Financial Abuse Is Also Violence

What you can do to prevent it from happening  

Sweta Vikram

When I was younger, I would wonder why women wouldn’t just walk out of abusive relationships. I didn’t judge their choice to stick around; I felt confused by it. Why would anyone knowingly choose misery over happiness? Here is the thing about maturity and becoming less idealistic: your thinking becomes more balanced. You realize that life isn’t all black or white. Every individual is unique, and so are their situation and choices.

A friend of mine knows that her husband is cheating on her. It is common knowledge that he has a mistress in a different city, and had even bought a house for her. This illicit affair has lasted more than a decade. But when you see this family’s social media posts, you can’t see the fractures.

My friend, a homemaker, she chose to not be involved in her family’s finances. At first, she was not just caught unaware by the affair but also about the monetary situation. How was the husband able to afford two families and mortgages? When she threatened to leave him, the guy told her that she won’t be able to afford her lavish lifestyle as a single woman. Her own family warned her about the stigma of being a divorcee and the incumbent financial challenges. Lack of support, lack of access to finance, fear of suffering, and, voila, she is still with him.

Financial abuse is powerful. You might not see any physical bruises and scars, but it does plenty of damage and doesn’t create headlines. Like my friend, many women are trapped in terrifying situations because they believe that escaping their abusive relationship will subject them to constant financial insecurity or poverty.

» Data extract
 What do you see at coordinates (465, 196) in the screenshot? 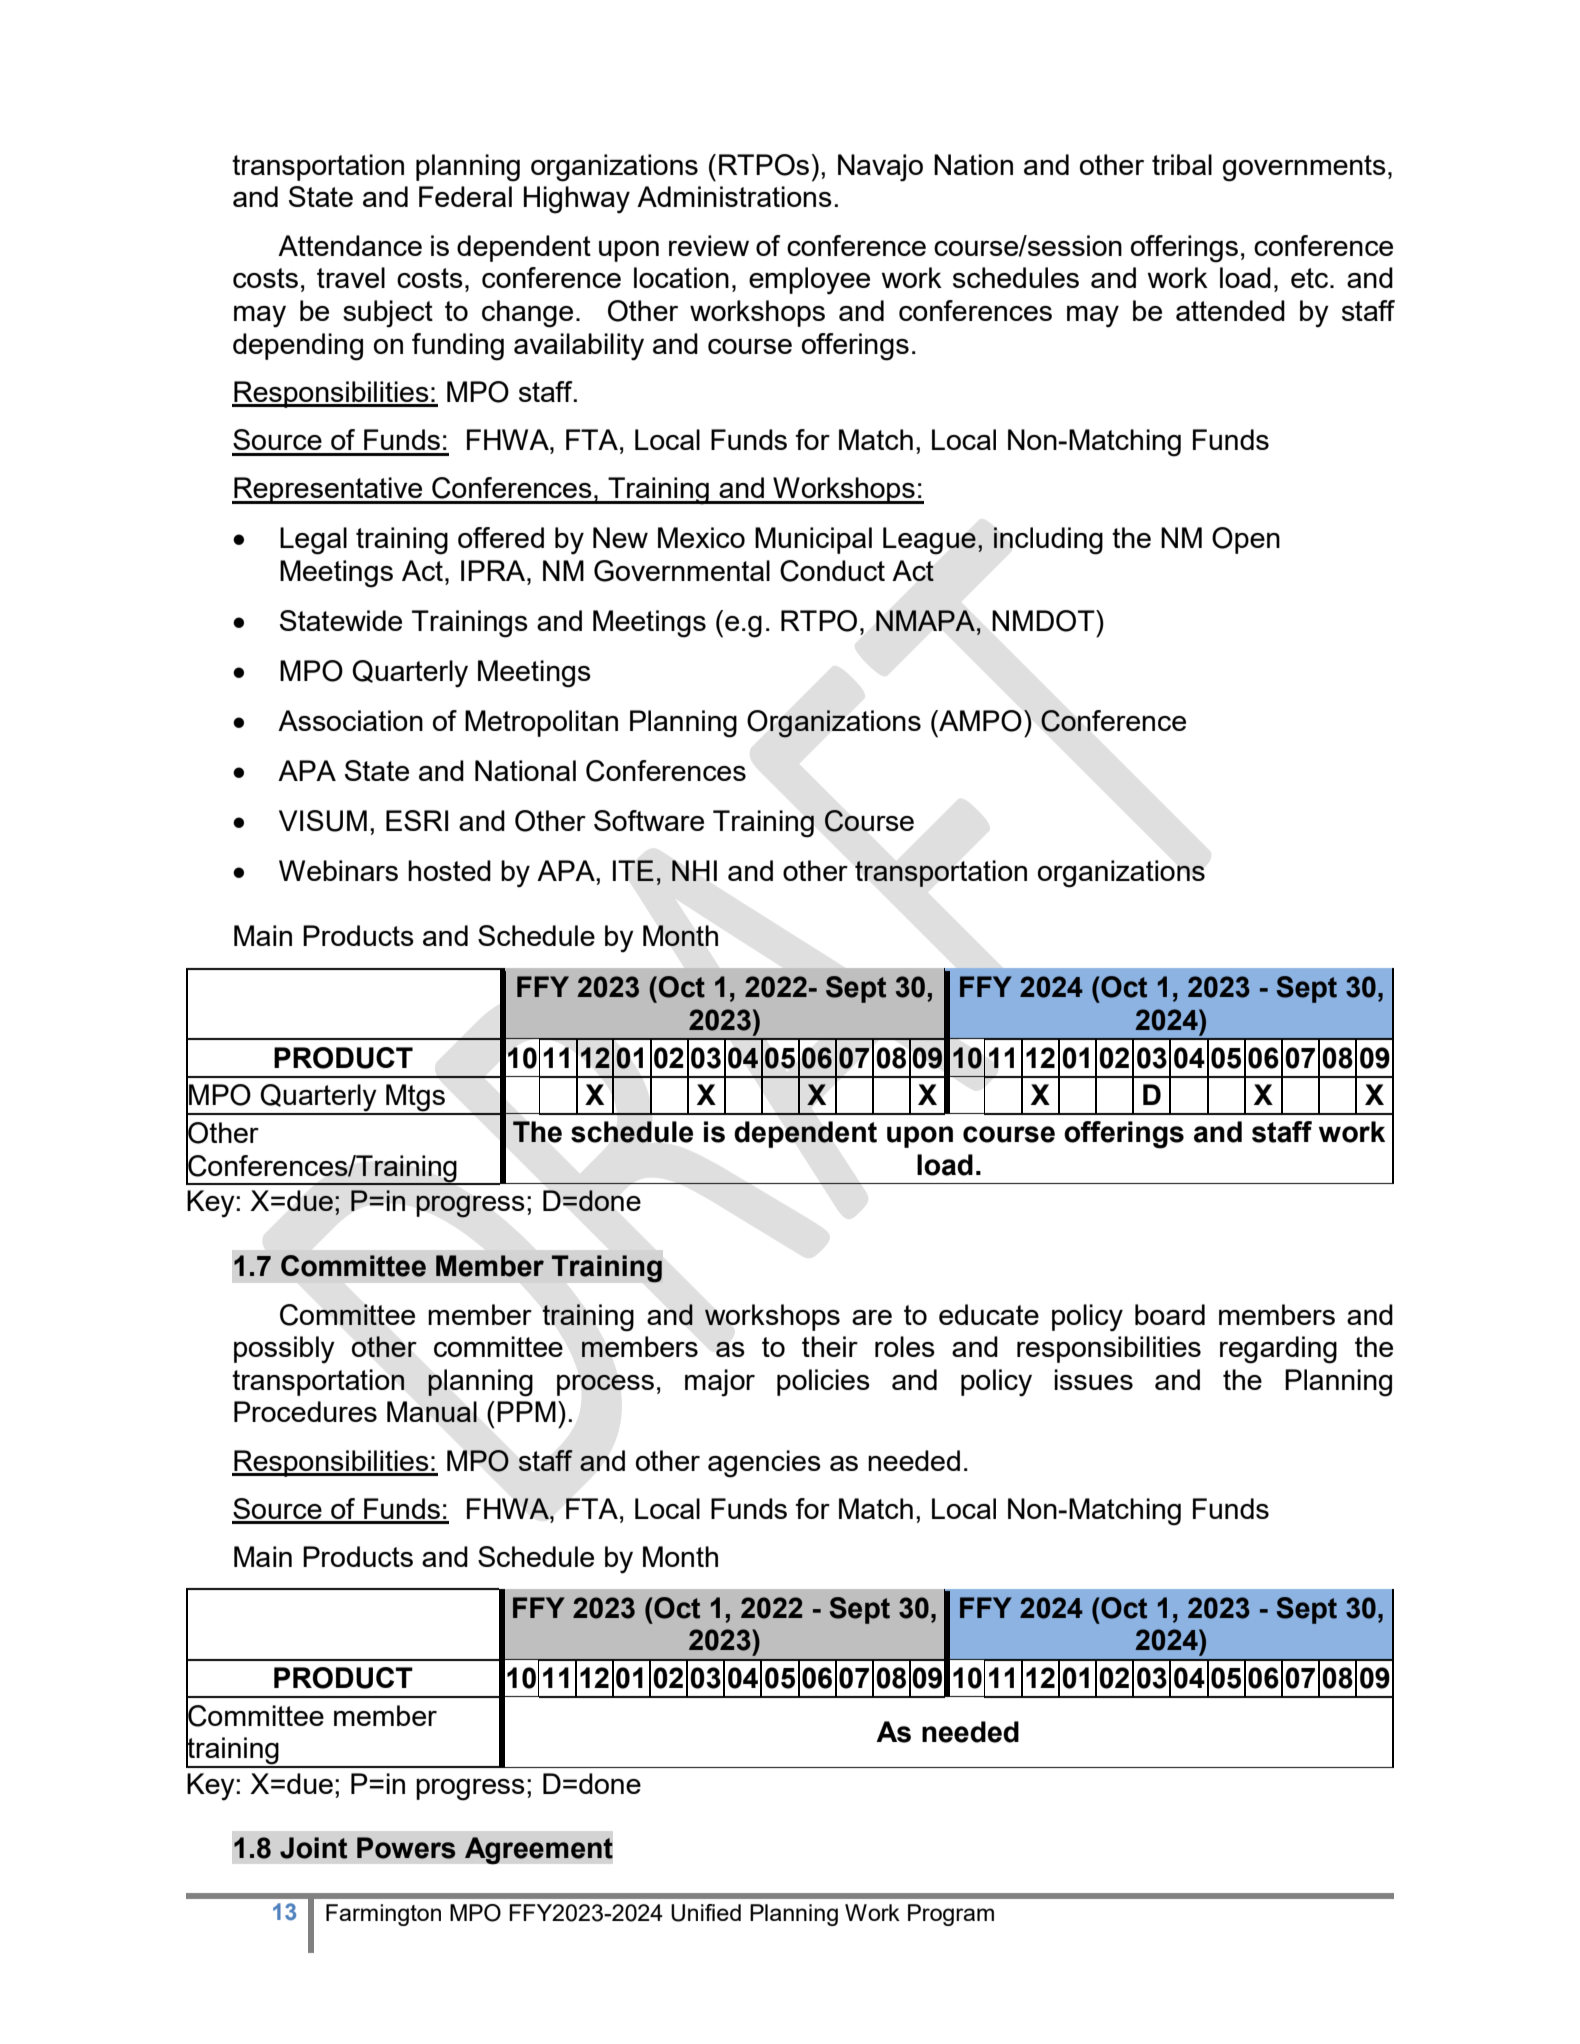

» Written request A
Which factors does the essay on financial abuse list as the reasons the writer's friend is still with her husband?
» Written request B
Copy the passage of the essay on financial abuse from "When I was younger, I" up to and including "situation and choices.".

» Full answer A
- Lack of support
- Lack of access to finance
- Fear of suffering

» Full answer B
When I was younger, I would wonder why women wouldn’t just walk out of abusive relationships. I didn’t judge their choice to stick around; I felt confused by it. Why would anyone knowingly choose misery over happiness? Here is the thing about maturity and becoming less idealistic: your thinking becomes more balanced. You realize that life isn’t all black or white. Every individual is unique, and so are their situation and choices.